The Erdos-Ko-Rado Theorem for Graphs

Fred Holroyd
The Open University


I shall report on work in progress, conducted jointly with John Talbot and Antony Johnson, on the question of extending the Erdos-Ko-Rado Theorem to independent sets of vertices of graphs.

We shall say that a graph G is r-EKR if the size of a family of pairwise intersecting independent vertex r-sets is maximised by choosing all those containing some particular vertex; it is strictly r-EKR if all the extremal families are of this type. If G = N_n (the null graph of order n), then the original EKR Theorem states that G is r-EKR if and only if n is at least 2r (and shortly thereafter it was shown that G is strictly r-EKR if n > 2r). Bollobas and Leader (1997) have extended this result to the case where G is the lexicographic product N_n[K_l], and Talbot (2002, unpublished) has shown that if G is a power of a cycle graph, then G is r-EKR for each r such that independent r-sets exist (and strictly so except when G = C_{2r+2}), thus settling a conjecture by Johnson and myself (1997).
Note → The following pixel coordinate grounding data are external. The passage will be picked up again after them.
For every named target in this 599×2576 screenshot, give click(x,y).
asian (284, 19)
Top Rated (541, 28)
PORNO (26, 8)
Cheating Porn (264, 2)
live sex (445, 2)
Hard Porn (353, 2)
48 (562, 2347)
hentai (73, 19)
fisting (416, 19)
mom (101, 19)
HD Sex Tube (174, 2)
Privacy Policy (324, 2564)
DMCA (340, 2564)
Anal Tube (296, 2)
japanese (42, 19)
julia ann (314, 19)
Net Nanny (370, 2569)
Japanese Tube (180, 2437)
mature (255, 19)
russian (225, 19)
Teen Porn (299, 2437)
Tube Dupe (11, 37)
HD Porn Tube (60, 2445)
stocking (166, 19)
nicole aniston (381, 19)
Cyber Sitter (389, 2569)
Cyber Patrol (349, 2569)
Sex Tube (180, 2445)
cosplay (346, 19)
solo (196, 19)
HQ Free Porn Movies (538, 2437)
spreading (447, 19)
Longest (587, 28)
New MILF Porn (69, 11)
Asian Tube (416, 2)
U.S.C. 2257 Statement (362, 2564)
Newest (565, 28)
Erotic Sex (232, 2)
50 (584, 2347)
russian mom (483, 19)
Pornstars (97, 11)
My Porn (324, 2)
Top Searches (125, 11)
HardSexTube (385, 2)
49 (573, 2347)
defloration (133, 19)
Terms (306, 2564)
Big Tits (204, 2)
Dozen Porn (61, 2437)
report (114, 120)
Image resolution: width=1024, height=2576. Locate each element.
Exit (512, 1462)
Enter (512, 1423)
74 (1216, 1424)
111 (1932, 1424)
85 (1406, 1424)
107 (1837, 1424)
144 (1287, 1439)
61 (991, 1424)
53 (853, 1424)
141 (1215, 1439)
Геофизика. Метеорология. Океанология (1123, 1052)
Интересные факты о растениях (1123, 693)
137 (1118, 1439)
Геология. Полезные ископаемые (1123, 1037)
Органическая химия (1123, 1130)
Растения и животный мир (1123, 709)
After powers of cycles, life gets tough! One might expect vertex-transitivity to ensure the EKR property for all r for which independent sets exist (except for the null graphs), but this is false, and I shall present some quite pleasant counterexamples. A more convincing possibility is that if m(G) is the minimum size of a maximal independent set, then G should be EKR if m(G) is at least 2r. I shall describe reasons why it is plausible that this may be true. If it is, then it is in a sense 'best possible', as for any r > 1, the union of two copies of the complete bipartite graph K_{r,r} fails to be (r+1)-EKR (and, if r is odd, is r-EKR but not strictly so).

The Hilton-Milner Theorem does, however, provide an upper bound on the vertex order of a graph of maximum degree d that can fail to be r-EKR. This bound can be expressed as a polynomial of degree r - 1 in d.

The 'EKR analysis' of graphs that are unions of copies of a complete multipartite graph is already quite a non-trivial problem, and I shall discuss progress on this.